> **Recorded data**
• • • •
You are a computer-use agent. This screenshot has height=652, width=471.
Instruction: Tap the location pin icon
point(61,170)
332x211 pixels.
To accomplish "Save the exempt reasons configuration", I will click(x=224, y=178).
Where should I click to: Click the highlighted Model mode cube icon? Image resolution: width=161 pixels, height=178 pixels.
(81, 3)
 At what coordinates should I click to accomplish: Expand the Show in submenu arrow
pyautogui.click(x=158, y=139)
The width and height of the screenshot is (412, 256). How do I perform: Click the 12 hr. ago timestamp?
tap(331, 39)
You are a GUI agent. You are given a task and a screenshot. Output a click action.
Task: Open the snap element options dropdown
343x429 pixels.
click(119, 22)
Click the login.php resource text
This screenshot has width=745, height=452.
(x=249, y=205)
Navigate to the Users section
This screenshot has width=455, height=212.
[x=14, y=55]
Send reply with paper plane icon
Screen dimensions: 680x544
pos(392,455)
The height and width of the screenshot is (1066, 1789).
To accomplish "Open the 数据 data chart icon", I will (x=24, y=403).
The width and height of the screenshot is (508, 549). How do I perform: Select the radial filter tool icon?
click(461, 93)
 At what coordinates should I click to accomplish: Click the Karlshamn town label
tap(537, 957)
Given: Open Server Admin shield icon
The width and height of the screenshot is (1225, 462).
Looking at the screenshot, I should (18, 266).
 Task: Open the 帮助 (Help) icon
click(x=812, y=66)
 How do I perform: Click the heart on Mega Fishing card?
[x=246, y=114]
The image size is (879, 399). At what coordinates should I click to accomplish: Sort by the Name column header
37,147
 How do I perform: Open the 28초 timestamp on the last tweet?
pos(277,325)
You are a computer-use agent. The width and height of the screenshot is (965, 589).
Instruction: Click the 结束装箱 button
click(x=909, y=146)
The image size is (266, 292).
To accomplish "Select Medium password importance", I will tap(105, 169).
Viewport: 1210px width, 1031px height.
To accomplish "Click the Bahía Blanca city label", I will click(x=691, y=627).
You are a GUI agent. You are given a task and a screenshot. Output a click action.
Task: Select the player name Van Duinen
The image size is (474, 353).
• • • •
> **INSTRUCTIONS FOR THE TASK**
Your reply should consist of the records, duplicated exactly.

> **RESPONSE BOX**
You are a computer-use agent. This screenshot has height=652, width=471.
Instruction: Tap the location pin icon
point(61,170)
332x211 pixels.
To accomplish "Save the exempt reasons configuration", I will click(x=224, y=178).
Where should I click to: Click the highlighted Model mode cube icon? Image resolution: width=161 pixels, height=178 pixels.
(81, 3)
 At what coordinates should I click to accomplish: Expand the Show in submenu arrow
pyautogui.click(x=158, y=139)
The width and height of the screenshot is (412, 256). How do I perform: Click the 12 hr. ago timestamp?
tap(331, 39)
You are a GUI agent. You are given a task and a screenshot. Output a click action.
Task: Open the snap element options dropdown
343x429 pixels.
click(119, 22)
Click the login.php resource text
This screenshot has width=745, height=452.
(x=249, y=205)
Navigate to the Users section
This screenshot has width=455, height=212.
[x=14, y=55]
Send reply with paper plane icon
Screen dimensions: 680x544
pos(392,455)
The height and width of the screenshot is (1066, 1789).
To accomplish "Open the 数据 data chart icon", I will (x=24, y=403).
The width and height of the screenshot is (508, 549). How do I perform: Select the radial filter tool icon?
click(461, 93)
 At what coordinates should I click to accomplish: Click the Karlshamn town label
tap(537, 957)
Given: Open Server Admin shield icon
The width and height of the screenshot is (1225, 462).
Looking at the screenshot, I should (18, 266).
 Task: Open the 帮助 (Help) icon
click(x=812, y=66)
 How do I perform: Click the heart on Mega Fishing card?
[x=246, y=114]
The image size is (879, 399). At what coordinates should I click to accomplish: Sort by the Name column header
37,147
 How do I perform: Open the 28초 timestamp on the last tweet?
pos(277,325)
You are a computer-use agent. The width and height of the screenshot is (965, 589).
Instruction: Click the 结束装箱 button
click(x=909, y=146)
The image size is (266, 292).
To accomplish "Select Medium password importance", I will tap(105, 169).
Viewport: 1210px width, 1031px height.
To accomplish "Click the Bahía Blanca city label", I will click(x=691, y=627).
You are a GUI agent. You are given a task and a screenshot. Output a click action.
Task: Select the player name Van Duinen
The image size is (474, 353).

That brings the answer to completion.